**Instructions to follow**
Your answer should be a single number, the count of lines in the material with the string "screenshot".

**The records**
#####

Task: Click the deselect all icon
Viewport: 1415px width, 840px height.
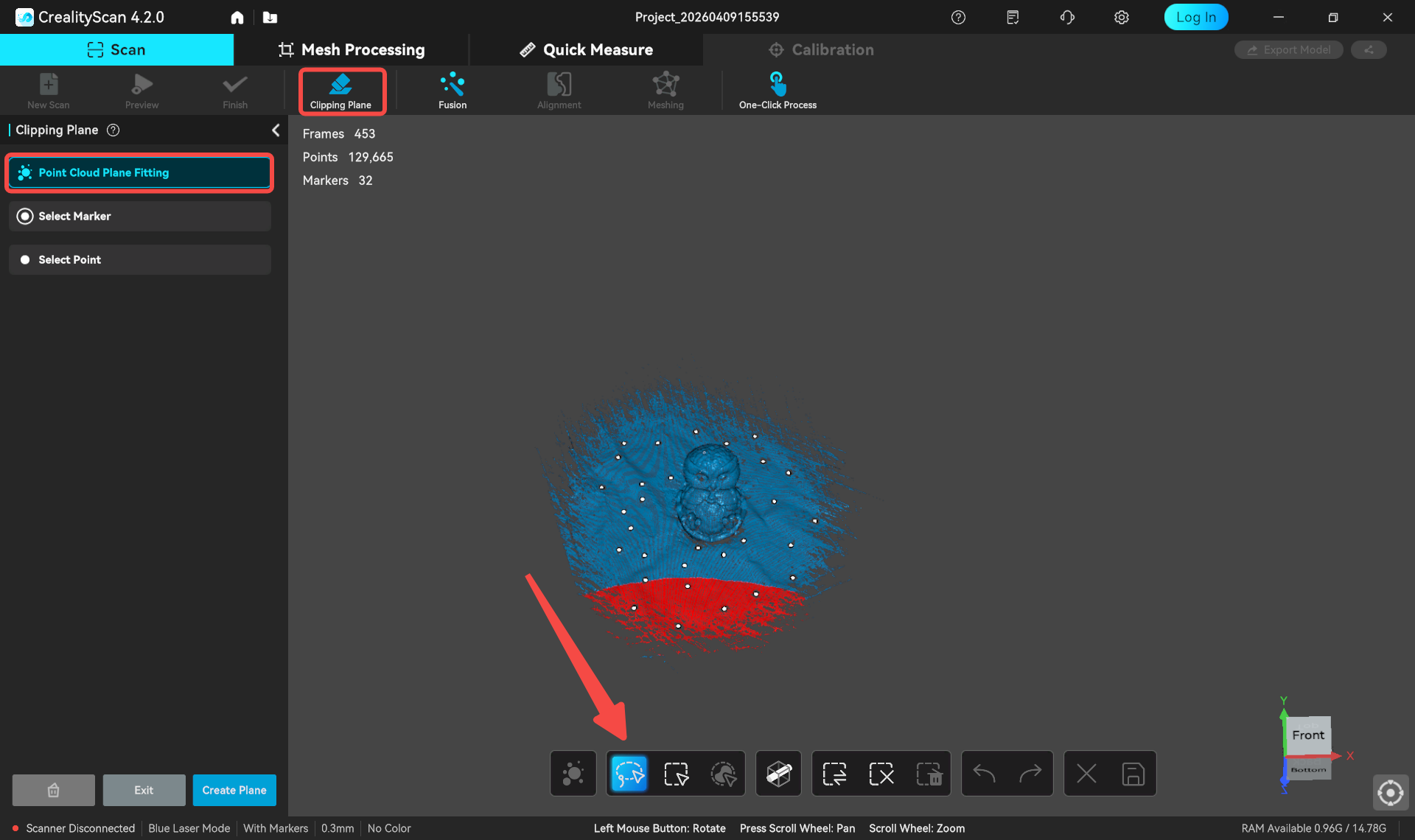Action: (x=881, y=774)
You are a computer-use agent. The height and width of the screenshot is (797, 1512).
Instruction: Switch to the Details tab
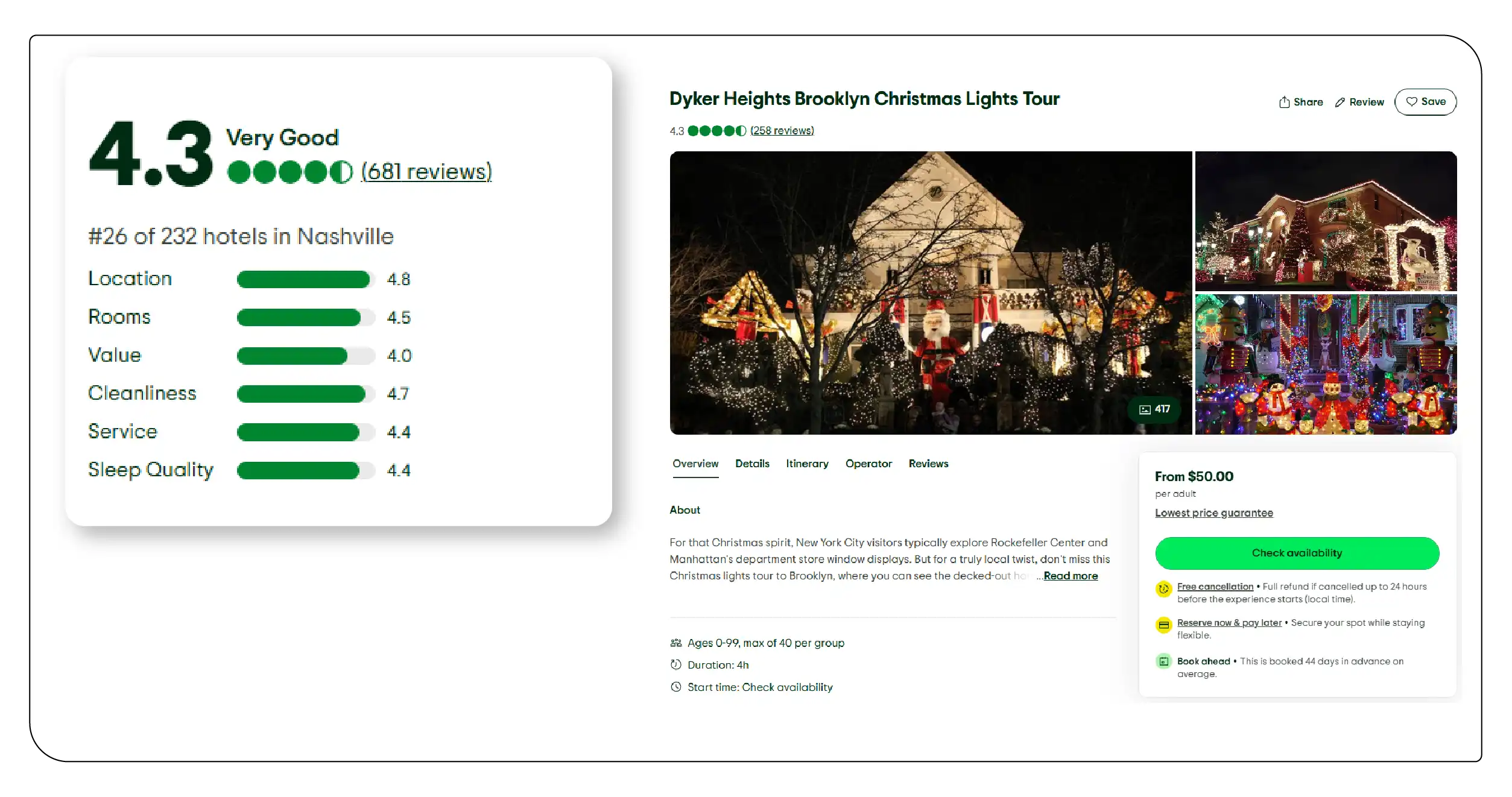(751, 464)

#####

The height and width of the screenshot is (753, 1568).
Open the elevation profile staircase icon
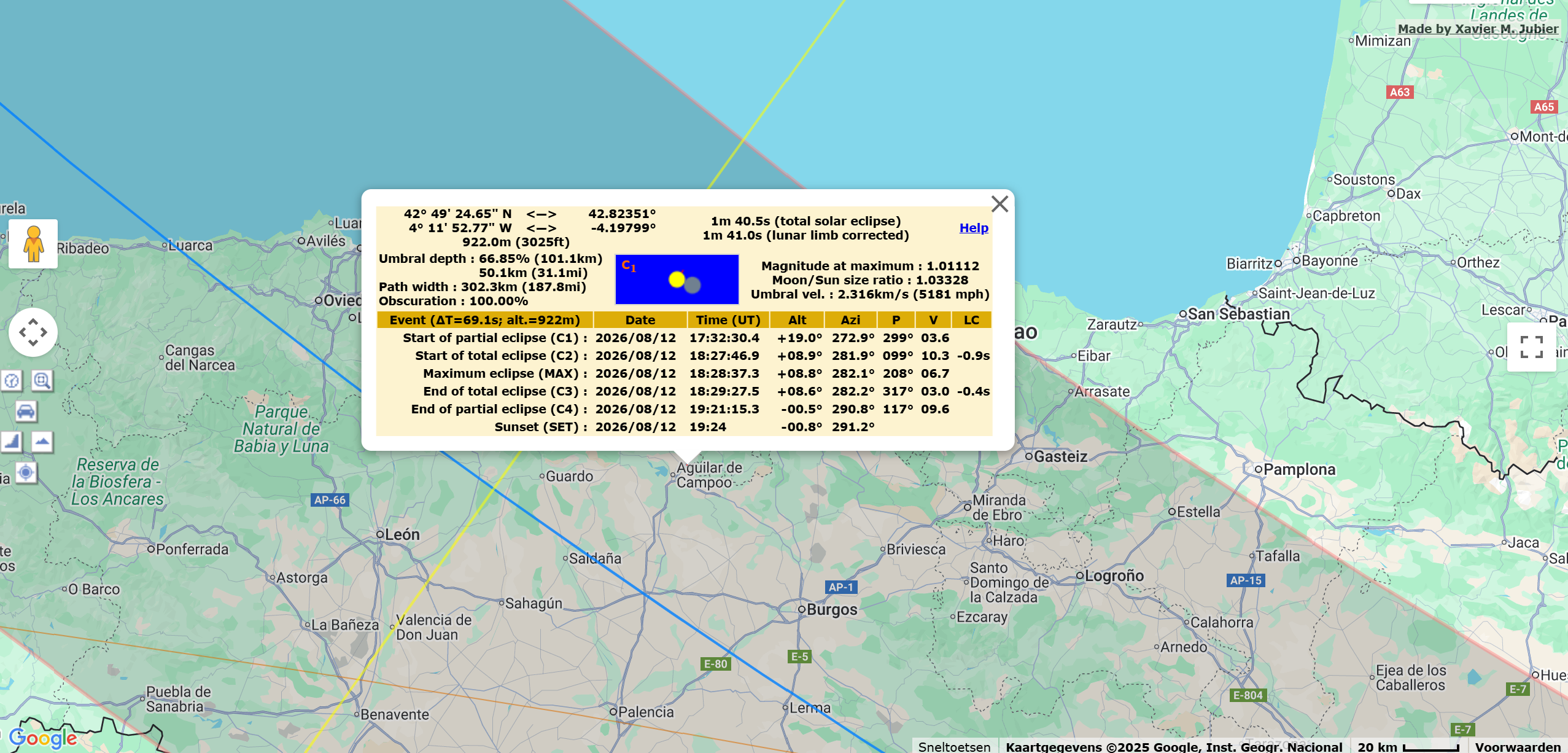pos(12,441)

#####

**Solution for this exercise**
2